2-6 『空』の力
「ーー『空』っ!!」
手元にヤツデの葉を出現させ、それを楓に向けて振るう。楓の周囲を足元からすっぽりと竜巻が囲い、砂が舞う。
「砂遊びがお好きなの? 幼稚ですこと!」
この風が身動きを封じる物だと考えた楓は、両の手に持った番傘を突き出し、周囲の風に向けて力の限り振り回す。見た目以上に風自体の力は弱く、すぐに収まった。
「ーーこんなもんですの……ね? あら??」
どうだ、と言わんばかりに狗のいた位置を見る。しかしそこに狗の姿は見当たらない……まさか、逃げた? とよぎった瞬間、楓の背中に鋭い痛みが走る。
「ーーきゃあぁぁぁぁぁぁ!!!!!!」
楓の背中には鎌鼬による大きな傷が刻まれていた。警戒を解いた訳ではない。前方に集中していた。どんな攻撃が来ようとも手元の番傘で弾く自信もあった。なのに……。
(何故ですの⁉︎⁉︎ 痛い痛い痛い痛い!!)
突如として切り裂かれた痛みに動揺し、思考が上手く纏まらない。絶対に当たるはずのない攻撃だった筈だ。足音も、狗が動いた音すら聞こえなかった。
「ーーへっ。なかなか可愛い声で叫ぶじゃねぇの。さっきの邪悪な笑みよりよっぽど可愛げがある顔になったな。」
背後から狗の声がする。
ーー何故?
ーーさっきまで前にいた筈……!
ここで漸く、自身の身に起きた事に気付く。景色が変わっている。正確には180°回転した景色になっているのだ。

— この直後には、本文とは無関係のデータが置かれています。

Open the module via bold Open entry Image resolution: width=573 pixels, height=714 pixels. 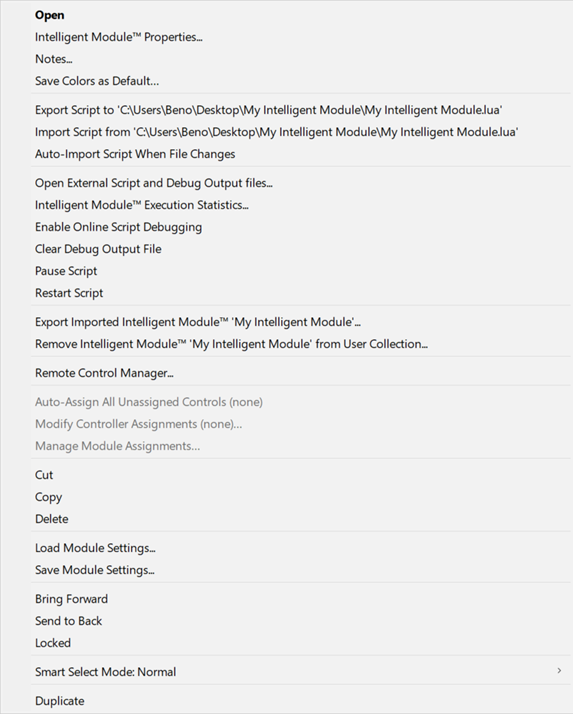[50, 15]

……つまるところ、狗がやったことは大したことではない。風で目眩しをしつつ、楓本人を180°回転させたのだ。そして、楓が番傘を振るい無防備になったところで、背中に向けて鎌鼬を全力で放ったのだった。
ーー楓:HP49/80
それなりの鎌鼬で、30ダメージ。奇襲としては上々の威力だろう。だが。
……楓の背中から滴る血を見て思わず目を背けたくなる。殺す覚悟はまだないにしても、無力化はしなければならない。そのための攻撃だったとしてもやはり見ていて気分の良いものではない。
「いっつぅ……くそ。くそくそくそくそ!!!!!!」
先ほどまでの上品ぶった物言いから一変、背中の痛みと予想外の攻撃から慟哭する。確実に格下であった男に痛手を負わされたのだ。尊厳が傷付かない訳がない。

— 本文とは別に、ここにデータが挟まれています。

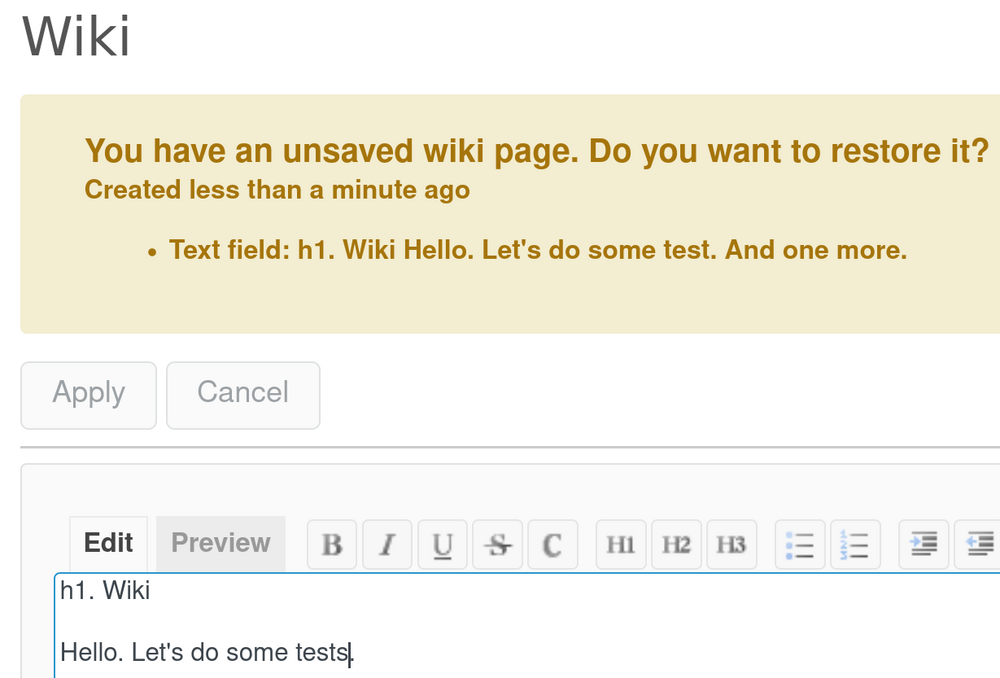Cancel restoring the unsaved wiki page
1000x678 pixels.
tap(243, 394)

「やってくれてなぁこのイ○ポ野郎があぁぁぁ!! テメェの玉ちょん切ってズタズタに引き裂いてやるぞクソがぁぁぁぁ!!」
「おー、こわ。怒る女と猛獣には近付かないようにってよく言ったもんだ。」
「あ″あ″っ⁉︎⁉︎ もっぺん言ってみろやゴルァ!!!!」
「何度でも言ってやるよ、面の皮が厚くて上品ぶったお嬢様気取りは、実は中身は品性のカケラもない獣と同程度なんだよ。ほら、さっきみたい品性があるように振る舞ってみろよ? ま、舐めてた相手に攻撃されてそんな余裕もないだろうけどな。」
と言い鼻で笑う。内心は正直おしっこを漏らしそうなくらい怖いし引いている。しかし今が舌戦で畳み掛ける好機だ。このまま頭に血をのぼらせて冷静さを欠いてくれた方が御しやすい。